En France, l'Autorité des Marchés Financiers (AMF) a publié des orientations concernant les ICOs (Initial Coin Offerings) et a exprimé un intérêt croissant pour la régulation des NFTs, en particulier en ce qui concerne la protection des investisseurs et des droits de propriété intellectuelle.
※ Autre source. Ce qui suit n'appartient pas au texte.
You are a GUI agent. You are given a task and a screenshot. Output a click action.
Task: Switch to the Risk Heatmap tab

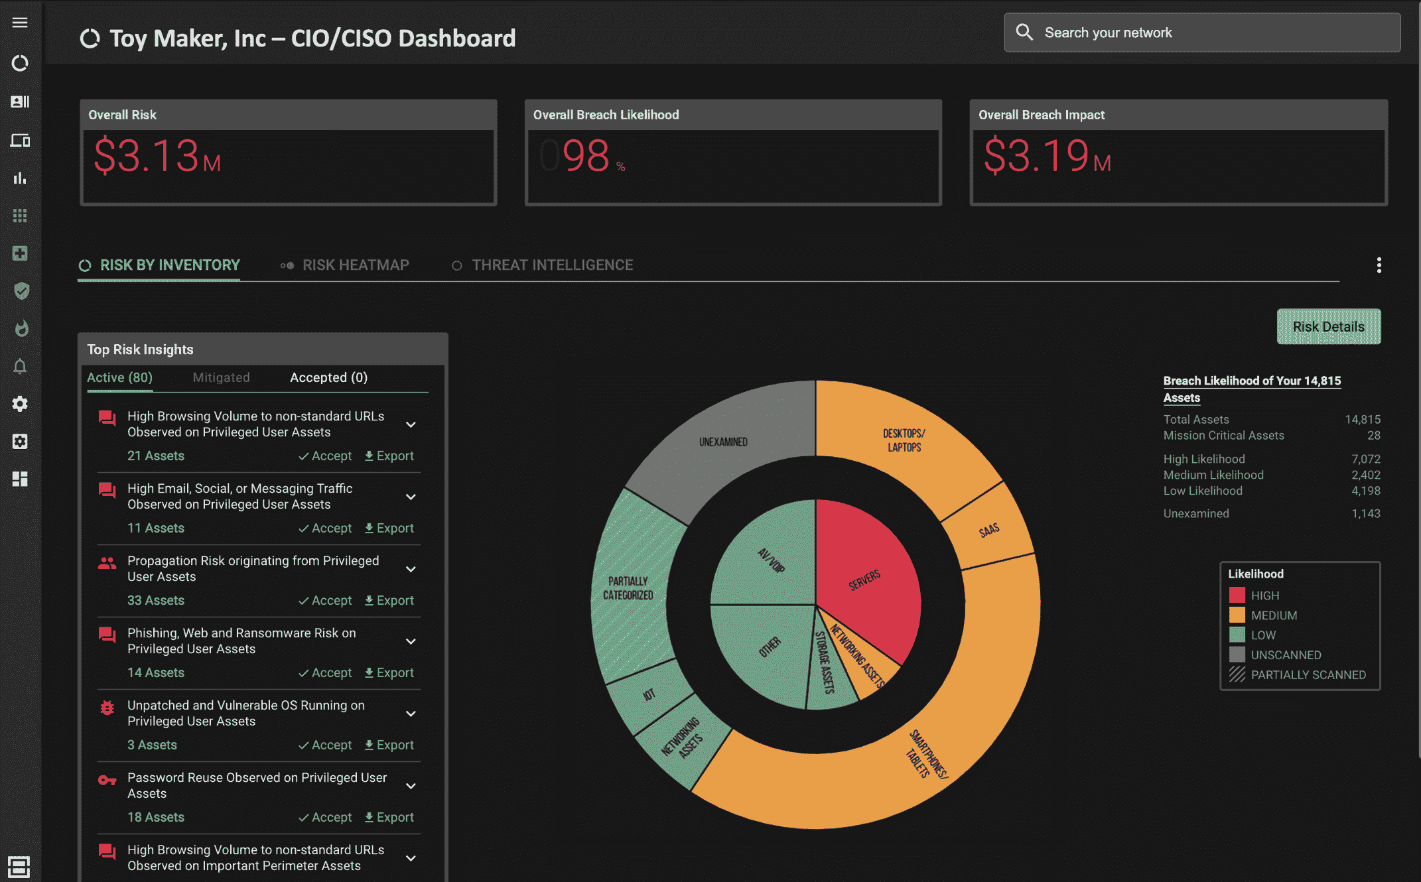click(356, 265)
b. Initiatives Européennes et Globales
Au niveau européen, la Commission européenne a reconnu les NFTs comme une catégorie de crypto-actifs et a proposé une législation afin d'encadrer les transactions sur les marchés numériques. Le Règlement MiCA (Markets in Crypto-Assets), en cours d’élaboration, pourrait étendre les règles AML/KYC aux plateformes de NFTs, en veillant à protéger les consommateurs et à assurer la transparence des transactions.
La Financial Action Task Force (FATF), organisation internationale chargée de la lutte contre le blanchiment d’argent et le financement du terrorisme, a recommandé des lignes directrices pour réguler le marché des crypto-actifs, incluant les NFTs. Bien que la FATF ne dispose pas de pouvoir d’imposition directe, ses recommandations influencent de nombreux pays dans leur approche législative.
c. Sécurisation des Plateformes et Responsabilisation des Acteurs du Marché
Certaines plateformes de marché NFT, comme OpenSea et Rarible, ont commencé à renforcer leurs mesures de sécurité et à mettre en place des procédures de vérification des œuvres proposées à la vente. Ces plateformes tentent également d’appliquer des protocoles de lutte contre la fraude et d’identifier les comptes suspects. Cela pourrait inclure des systèmes d'alerte, une vérification des identités des créateurs de NFTs et une lutte contre la vente de contrefaçons.
d. Défis de Mise en Œuvre et Solutions à Long Terme
Les autorités sont confrontées à un grand défi pour traquer les actes criminels associés aux NFTs, car les transactions sont effectuées via des portefeuilles anonymes et les plateformes de NFT sont souvent peu régulées. À l'avenir, un système de certification et de traçabilité des transactions pourrait être instauré, combiné à un système de notation des créateurs de NFTs pour éviter les fraudeurs.